Jednak to zależy od Ciebie, czy będzie Tobie wygodnie pracować z taką ogniskową. Przy 75/1.8 łatwo uzyskać dobrą separację od tła.
W dodatku jest to najlepiej oceniane w tej chwili szkło do m4/3.
Niejeden robił portrety na pełnej klatce szkłem w okolicach 130 mm, albo nawet i dłuższym.
Odp: Zakup aparatu Nikon, z którego nic nie wyszło
Cytat:
Zamieszczone przez
nightelf
Skądże znowu.
Jednak to zależy od Ciebie, czy będzie Tobie wygodnie pracować z taką ogniskową. Przy 75/1.8 łatwo uzyskać dobrą separację od tła.
W dodatku jest to najlepiej oceniane w tej chwili szkło do m4/3.
Niejeden robił portrety na pełnej klatce szkłem w okolicach 130 mm, albo nawet i dłuższym.

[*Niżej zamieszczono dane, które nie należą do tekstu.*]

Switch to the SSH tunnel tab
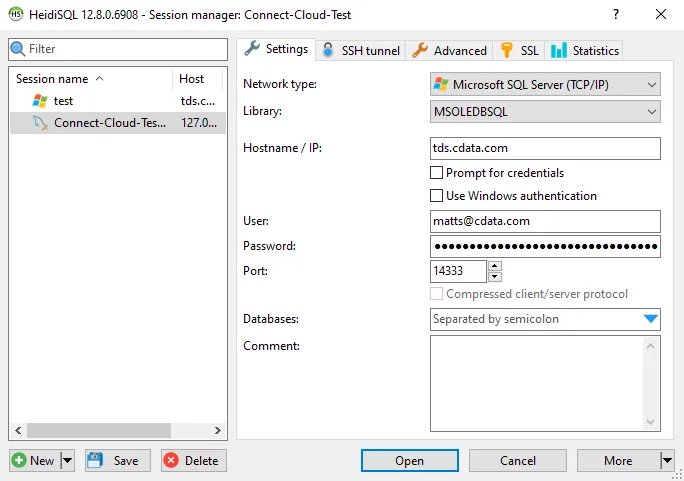This screenshot has width=684, height=481. (361, 50)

Osobiście zdarzało mi się robić 150 Sigmy ale jedynie w przypadku, kiedy chciałem mieć dobre przybliżenie. Szczególnie przydatne okazało się to pod ścianą płaczu w Jerozolimie, gdzie nieładnie z ukrycia starałem się utrwalić przebywających tam żydów. Zdjęcia wyszły całkiem ok, ale ciężko mi sobie wyobrazić zastosowanie podobnego szkła w innych sytuacjach.
Odp: Zakup aparatu Nikon, z którego nic nie wyszło
Osobiście robiłem też portrety Nikkorem 180/2.8 i bardzo lubiłem efekt jaki dawał.

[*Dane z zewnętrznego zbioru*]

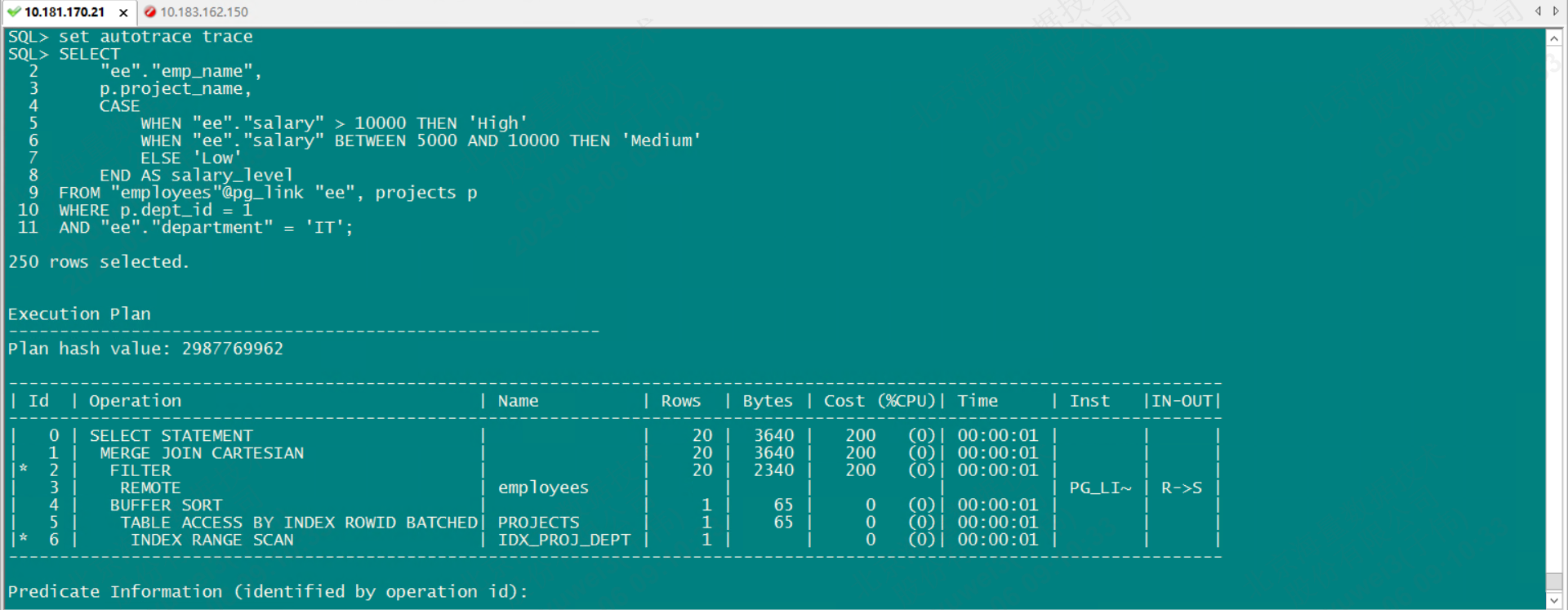Click the '250 rows selected.' message
This screenshot has height=610, width=1568.
coord(98,262)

Po prostu trzeba modela/modelkę mieć w nieco większej odległości i trochę pokrzyczeć na nią/niego :wink:
Poza tym jest dobry na jakieś eventy/koncerty gdzie nie chcesz być zauważony przez fotografowanych.
Jednak jak pisałem, nie każdy lubi takie zdjęcia, więc może to nie jest ogniskowa dla Ciebie?